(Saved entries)

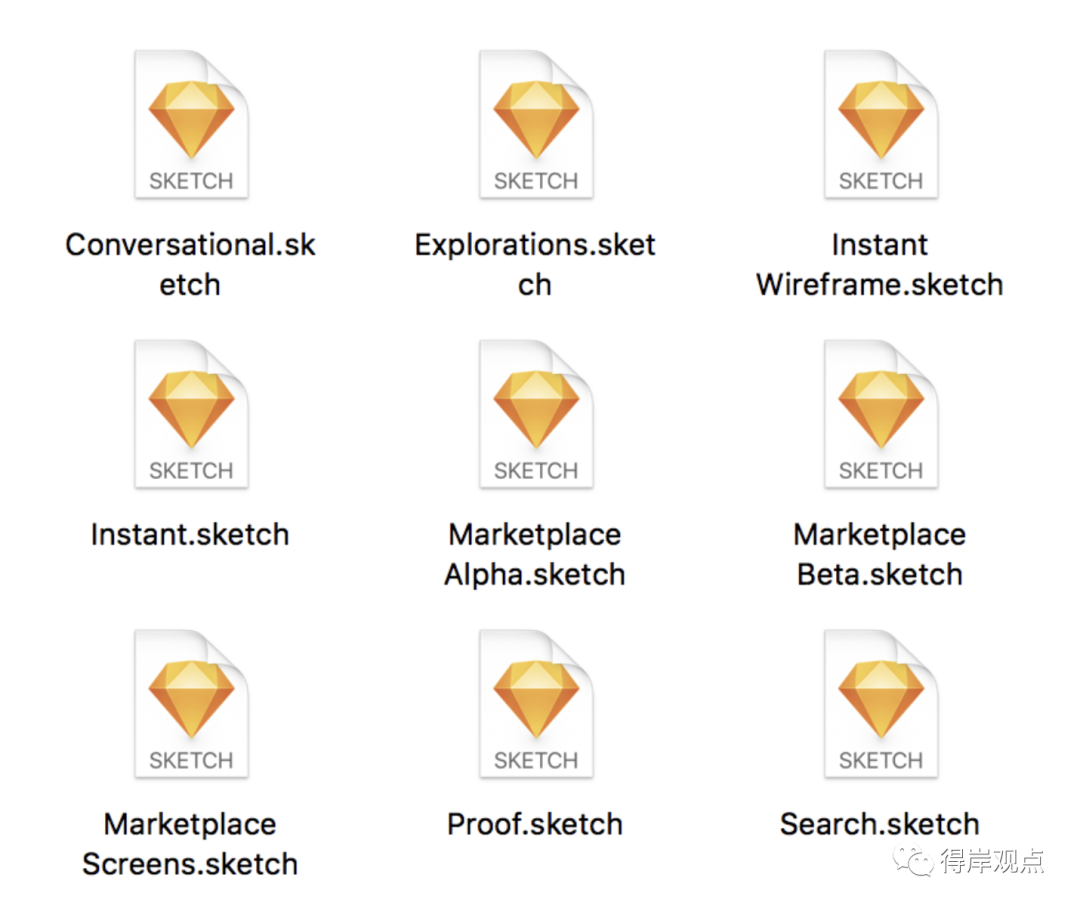Select the Conversational.sketch file icon

pos(191,124)
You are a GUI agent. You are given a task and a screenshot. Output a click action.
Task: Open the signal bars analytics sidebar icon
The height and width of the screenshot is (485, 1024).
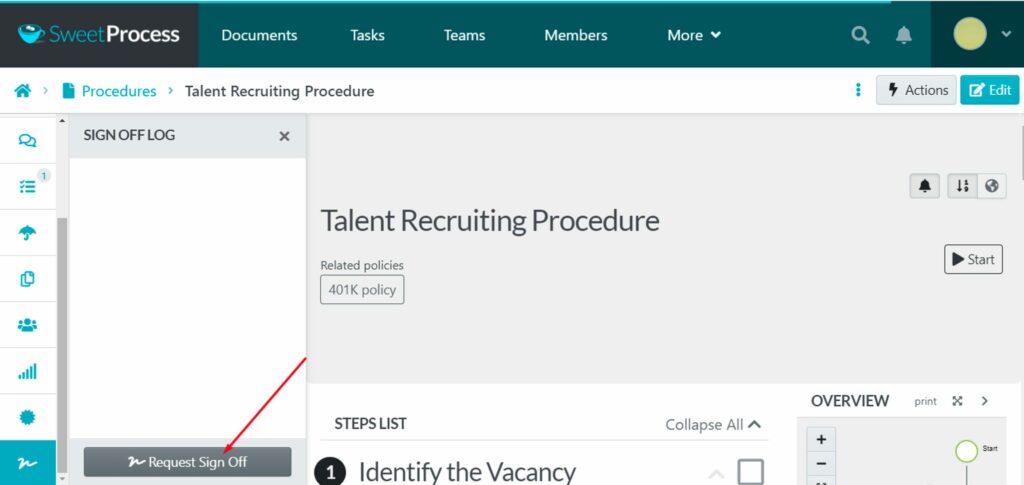point(28,372)
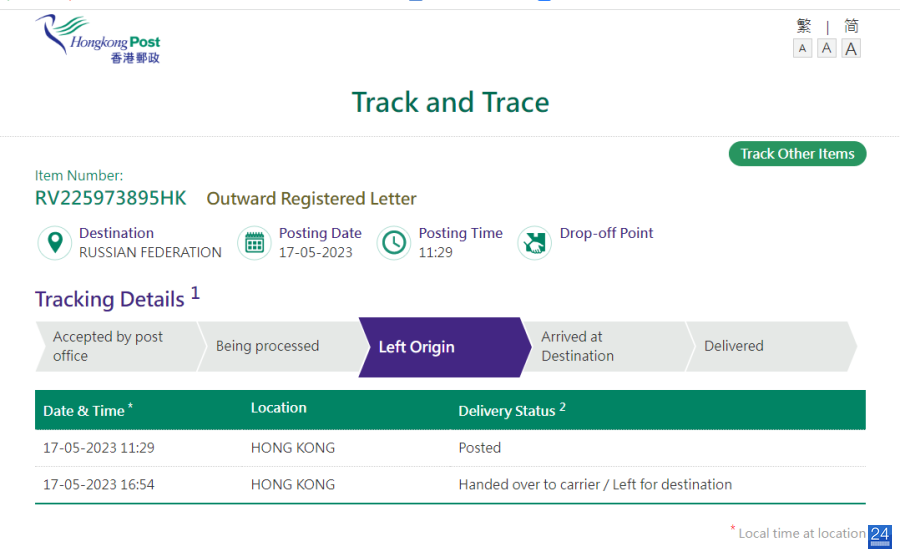Click Tracking Details footnote 1 superscript
This screenshot has height=557, width=900.
(195, 293)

> [Work order]
Repeat nothing but the lines from the one containing "Task: Open the" through the end of the entries, exactly, and skip the pictures.

> [Solved exercise]
Task: Open the signal bars analytics sidebar icon
The height and width of the screenshot is (485, 1024).
point(28,372)
Click Tracking Details footnote 1 superscript
This screenshot has height=557, width=900.
(195, 293)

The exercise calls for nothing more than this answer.